Well, the girls’ clothes say: ‘Hey’, “Beautiful’, ‘I feel fabulous’. The boys’: ‘The desert adventure awaits’, ‘Think outside the box’, ‘Hero’.
She is asked what she thinks about this:
It’s unfair because everyone thinks that girls should just be pretty and boys should just be adventurous.
She continued her commentary:
I think that’s wrong because why should boys and girls’ clothes even be separated? Because we’re just as good as each other.
Daisy then examines the meanings being promoted by the different t-shirts:
‘Think outside the box’. What does this mean? It means go on your adventures, let nothing stop you, go for your own dreams. And ‘Hey’, what is that even supposed to mean? …I don’t find that inspiring. What part of ‘Hey’ is great? I don’t get it.
With an infectious, cheeky smile, Daisy then takes part in a brilliant bit of direct action, moving some of the ‘boys’ shirts to the ‘girl’s’ section:
I think the girls ought to be adventurous. I think the girls ought to be heroes. So I’m going to put them in the girls’ section.
The recruitment company
The sexism unmasked by an eight-year-old is echoed in a job advert put out by Matching Models, which claims to be “an international temp agency for beautiful and talented people”.
The company’s advert, for a personal assistant, states it is looking for someone with:
a classic look, brown long hair with b-c cup.
The EHRC condemned the advert as “appalling, unlawful and demeaning to women”.
The agency’s founder, Nathalie Jansen, attempted to defend the advert:
The client who wants the specific cup size is an older gentleman – he has a specific outfit he designed with Christian Dior. He wants a “Jackie O” look.

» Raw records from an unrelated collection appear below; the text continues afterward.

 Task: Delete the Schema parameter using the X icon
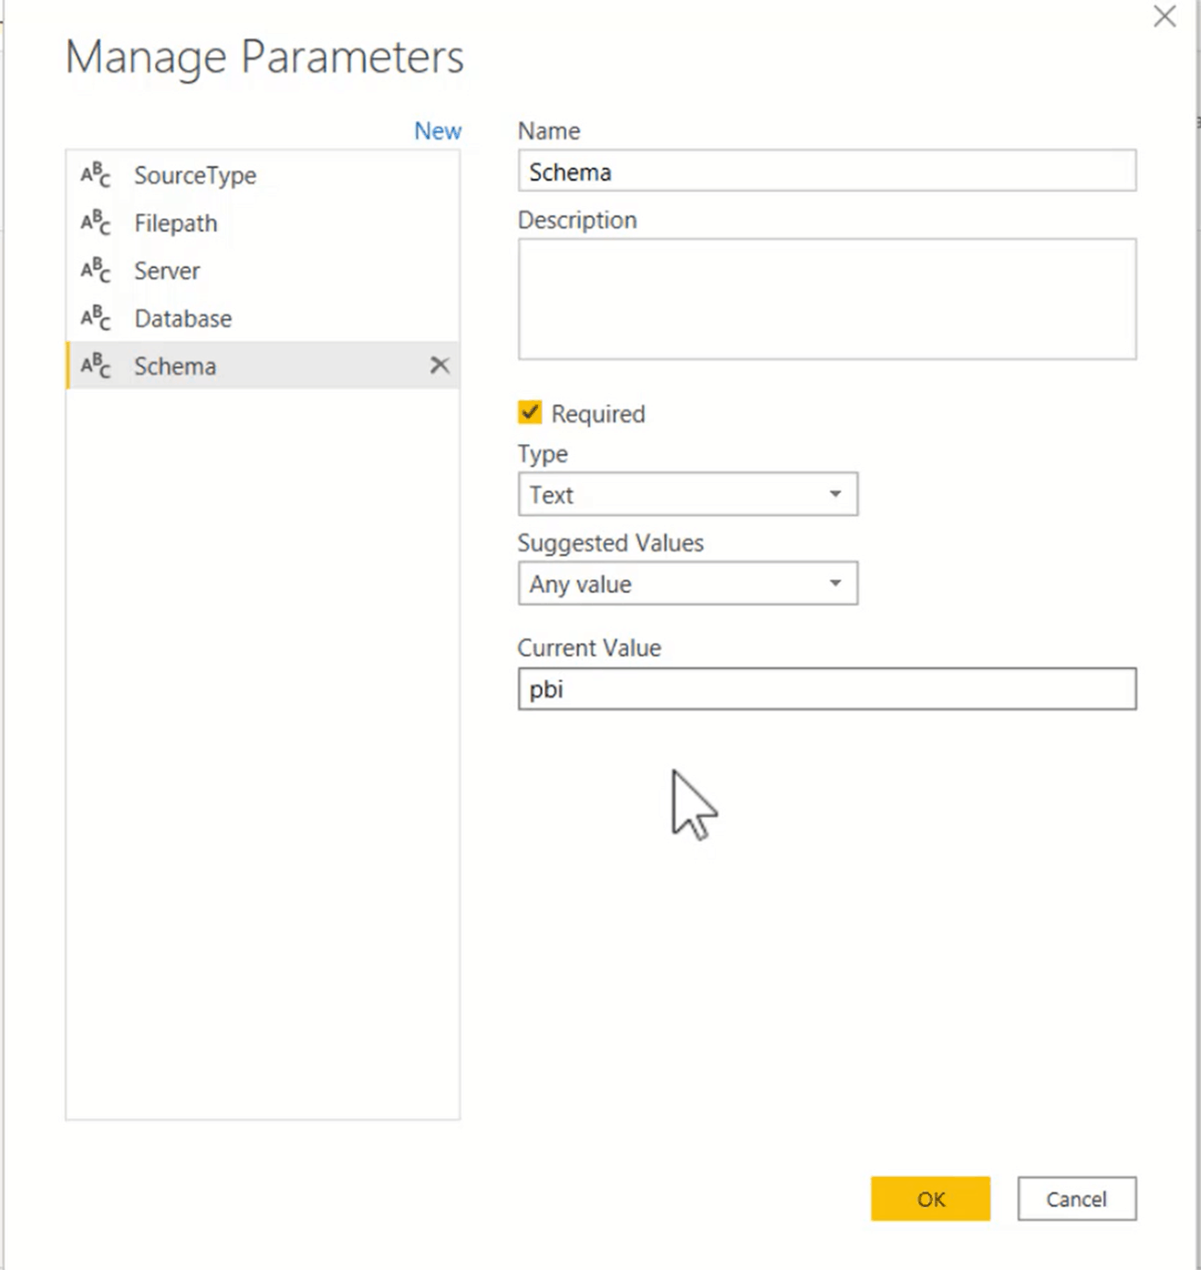click(x=440, y=365)
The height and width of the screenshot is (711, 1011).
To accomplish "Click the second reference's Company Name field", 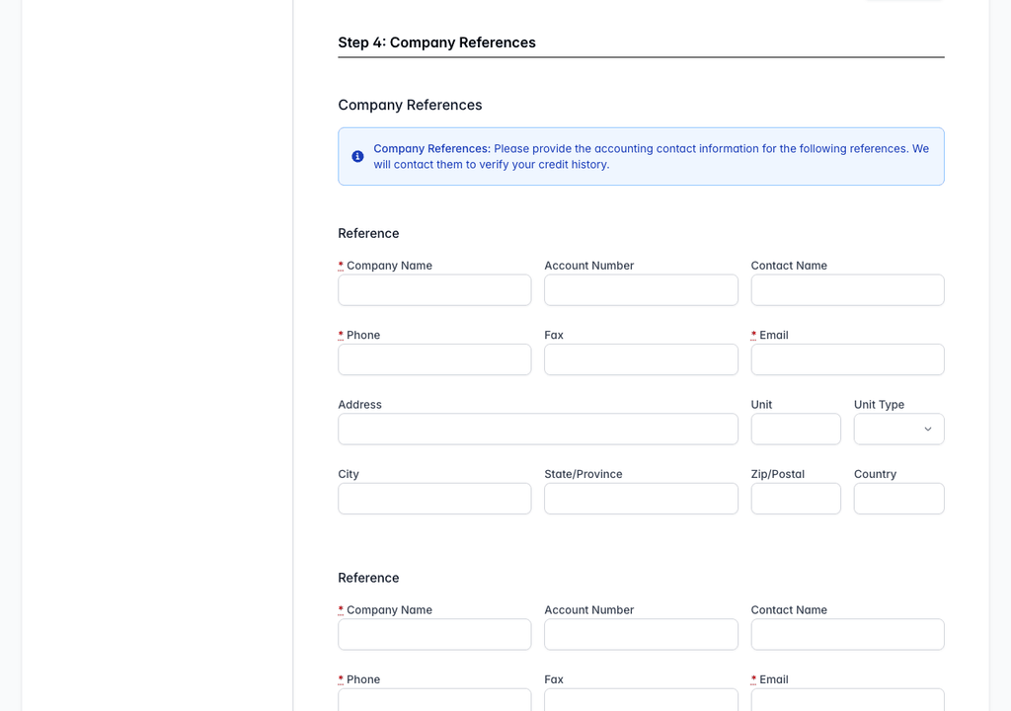I will tap(434, 634).
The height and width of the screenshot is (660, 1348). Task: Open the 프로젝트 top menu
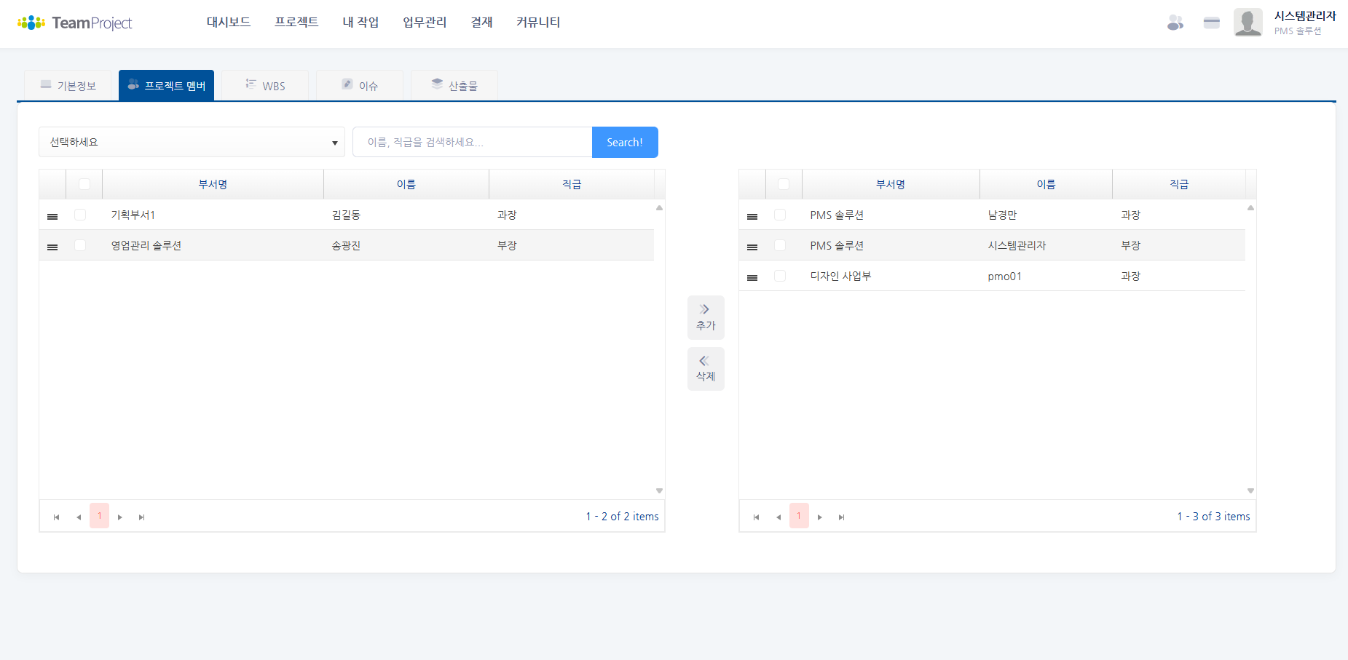pos(296,23)
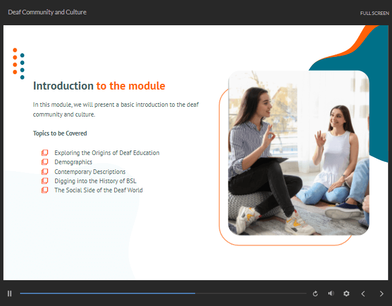Click the bullet icon beside Demographics

pos(45,162)
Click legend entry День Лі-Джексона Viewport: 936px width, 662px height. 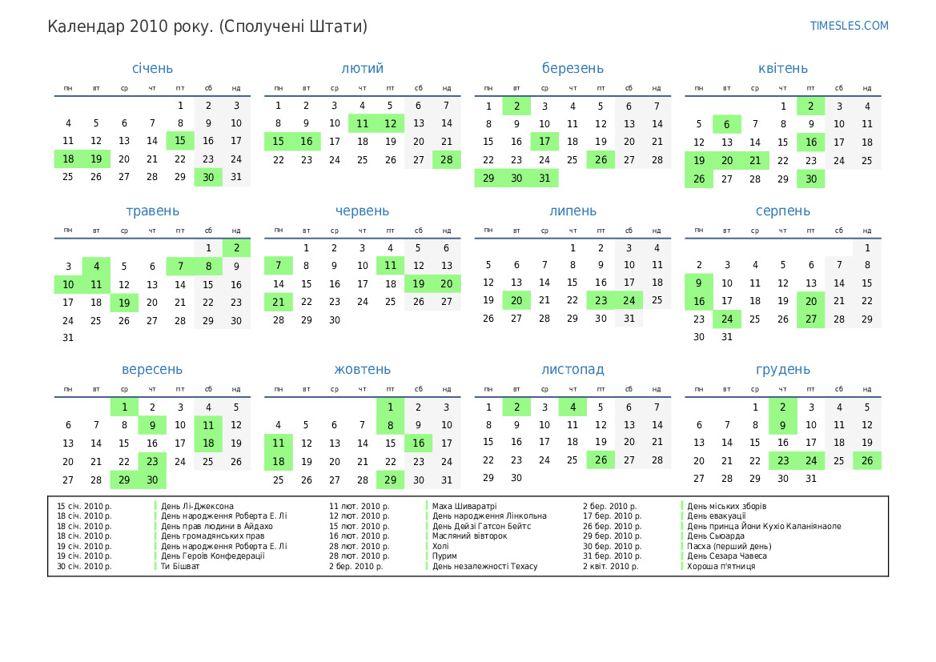pyautogui.click(x=197, y=506)
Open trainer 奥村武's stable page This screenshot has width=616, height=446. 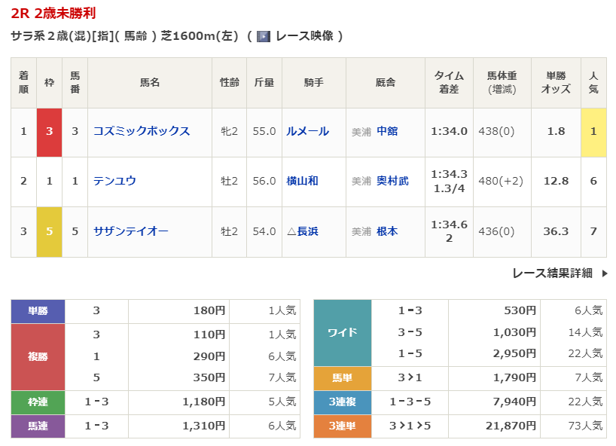pos(392,181)
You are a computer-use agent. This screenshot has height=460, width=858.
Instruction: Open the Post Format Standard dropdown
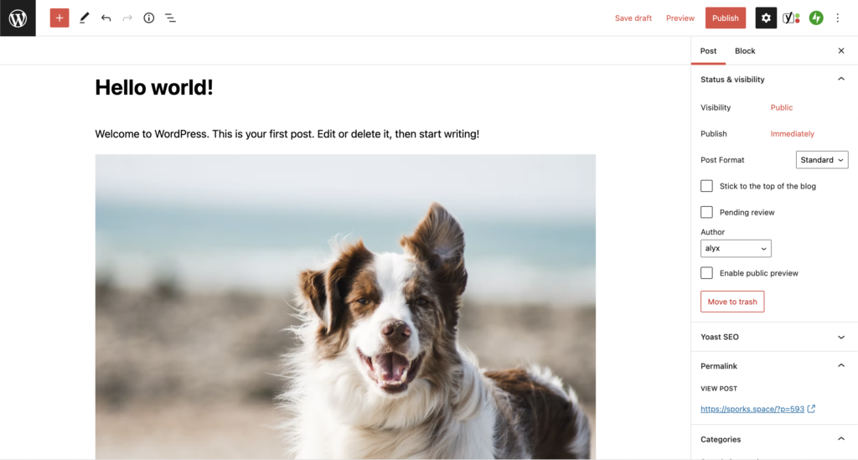[822, 160]
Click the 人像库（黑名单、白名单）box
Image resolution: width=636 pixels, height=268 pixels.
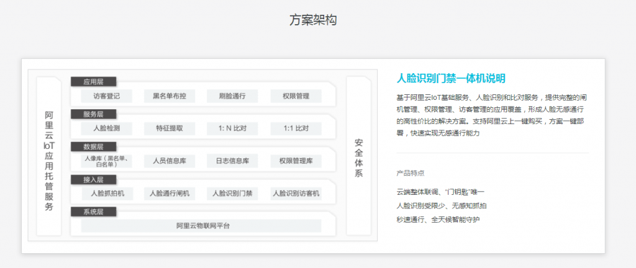[106, 161]
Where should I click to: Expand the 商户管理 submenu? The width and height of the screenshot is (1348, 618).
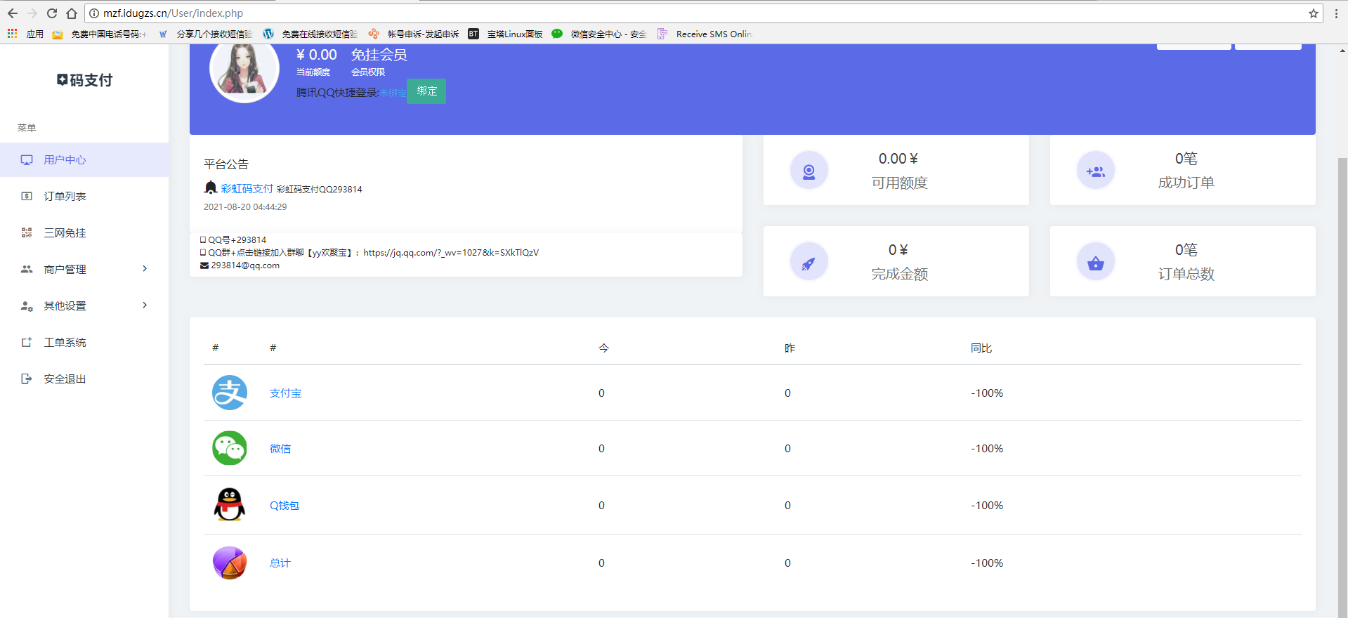point(84,269)
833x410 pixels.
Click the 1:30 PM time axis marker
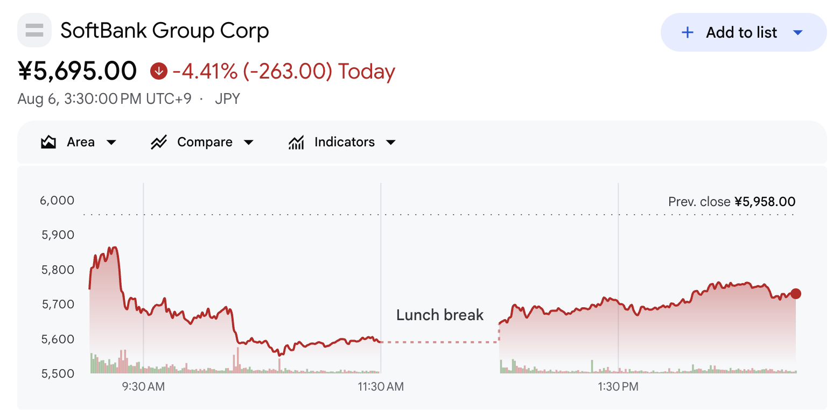click(618, 386)
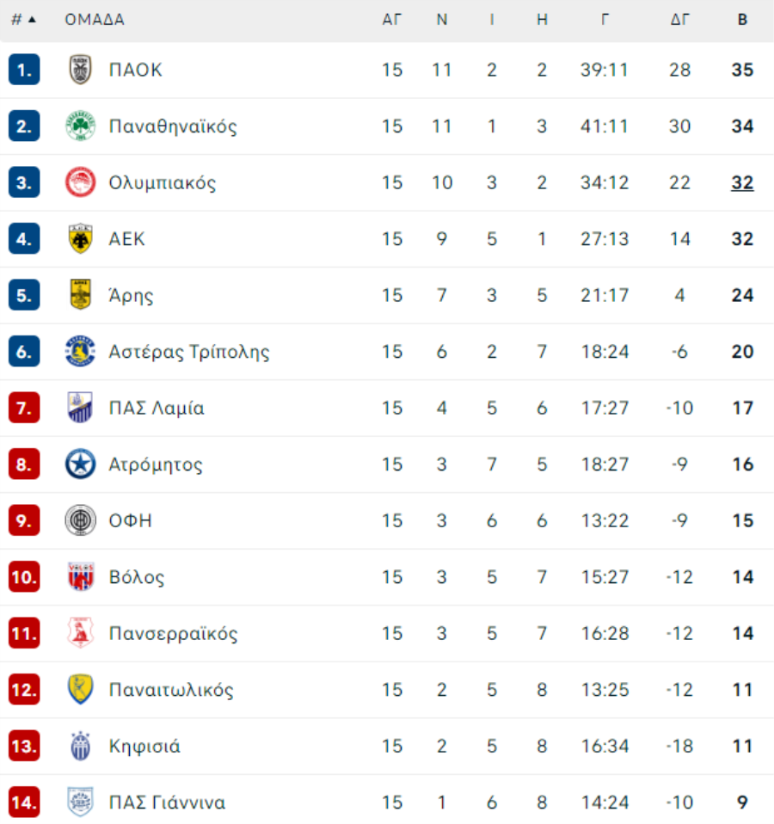This screenshot has height=824, width=774.
Task: Click the Βόλος club crest icon
Action: pyautogui.click(x=80, y=576)
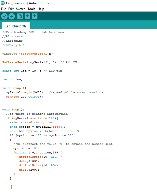Screen dimensions: 157x194
Task: Open a sketch using the up-arrow icon
Action: click(x=28, y=16)
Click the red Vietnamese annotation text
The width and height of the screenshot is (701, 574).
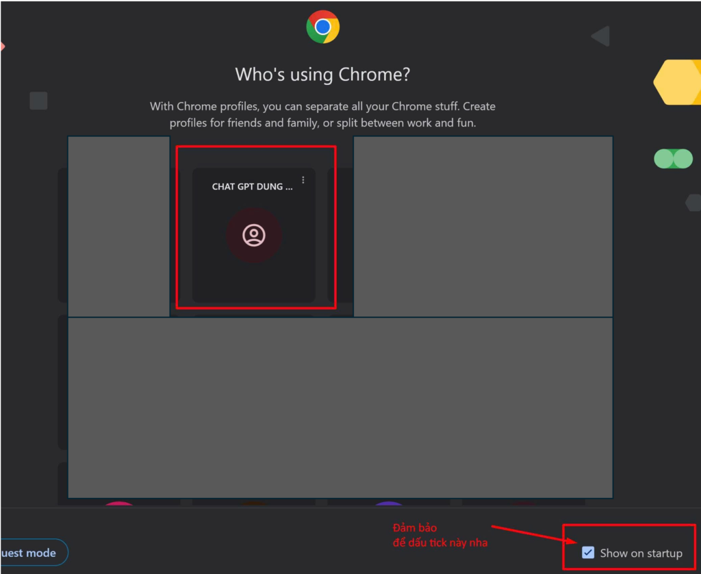point(439,536)
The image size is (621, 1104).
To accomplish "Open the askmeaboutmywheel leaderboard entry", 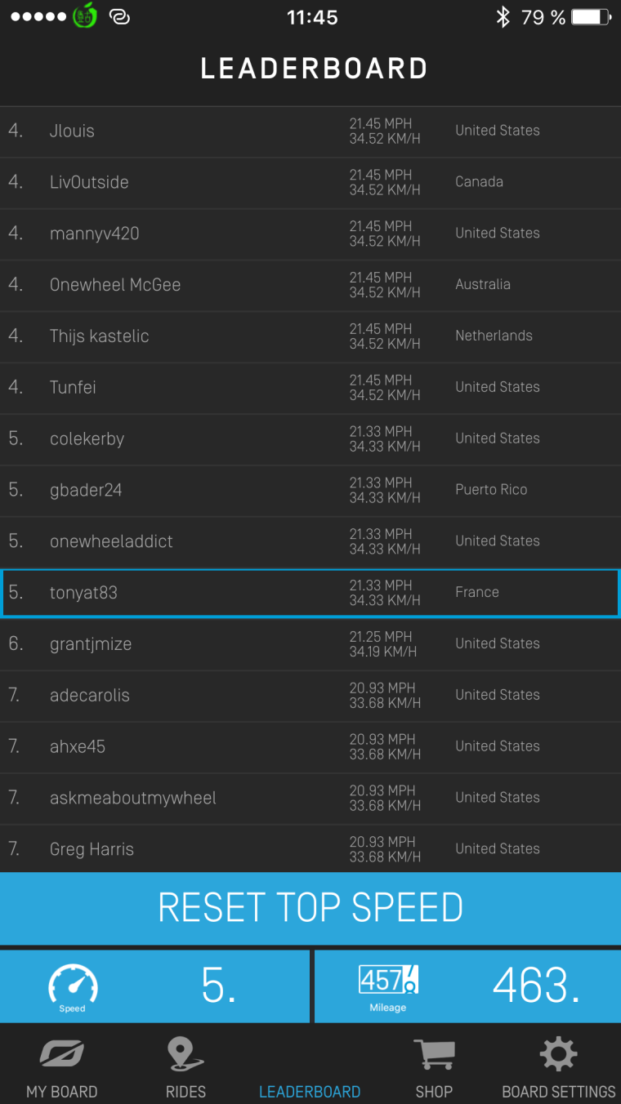I will click(311, 799).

And he wants a lady with a smaller cup size to fit into the outfit.
Yes, in 2016, a recruitment agency thinks it’s acceptable to pander to the fantasies of “an older gentleman”. The response makes the company look like an escort agency rather than a modelling one.
But disturbingly, Matching Models has a long list of famous clients, including Coca-Cola, Heineken, and Cartier. The fact that these companies all use an agency which displays such an overtly discriminatory and demeaning attitude towards women is appalling. But equally, it speaks volumes about the messages these influential companies are prepared to present to the world.
Sexism is alive and kicking, and it’s evident everywhere we look – from cases such as the receptionist who was sent home for not wearing heels, to the news that the gender pay gap is rising in the civil service. It is reflected in our everyday interactions on social media, where misogyny is rife.
Women cannot comment about sexism in public without being fearful of being hounded by thousands of hurtful comments. Writing about the abuse she received after appearing on BBC Question Time, Professor Mary Beard said:
It would be quite enough to put many women off appearing in public, contributing to political debate.
But Daisy is right to be pointing at the messages Tesco (and pretty much every major retailer) is pushing on children and parents. These attitudes start and are learned in childhood, as is shown in this Facebook postcomparing boys and girls’ magazines:
Girls are being told about “fashion you’ll love”, “dream hair” and “wake up pretty”, while boys can “explore your future” and “be what you want to be”.
If we are serious about tackling sexism, we have to start looking at the messages we are giving our children, and we need to be teaching them ways to boycott and deconstruct what they are bombarded with on a daily basis.
Should we fail to do this, it’s likely that we’ll still be having this same conversation in 2066.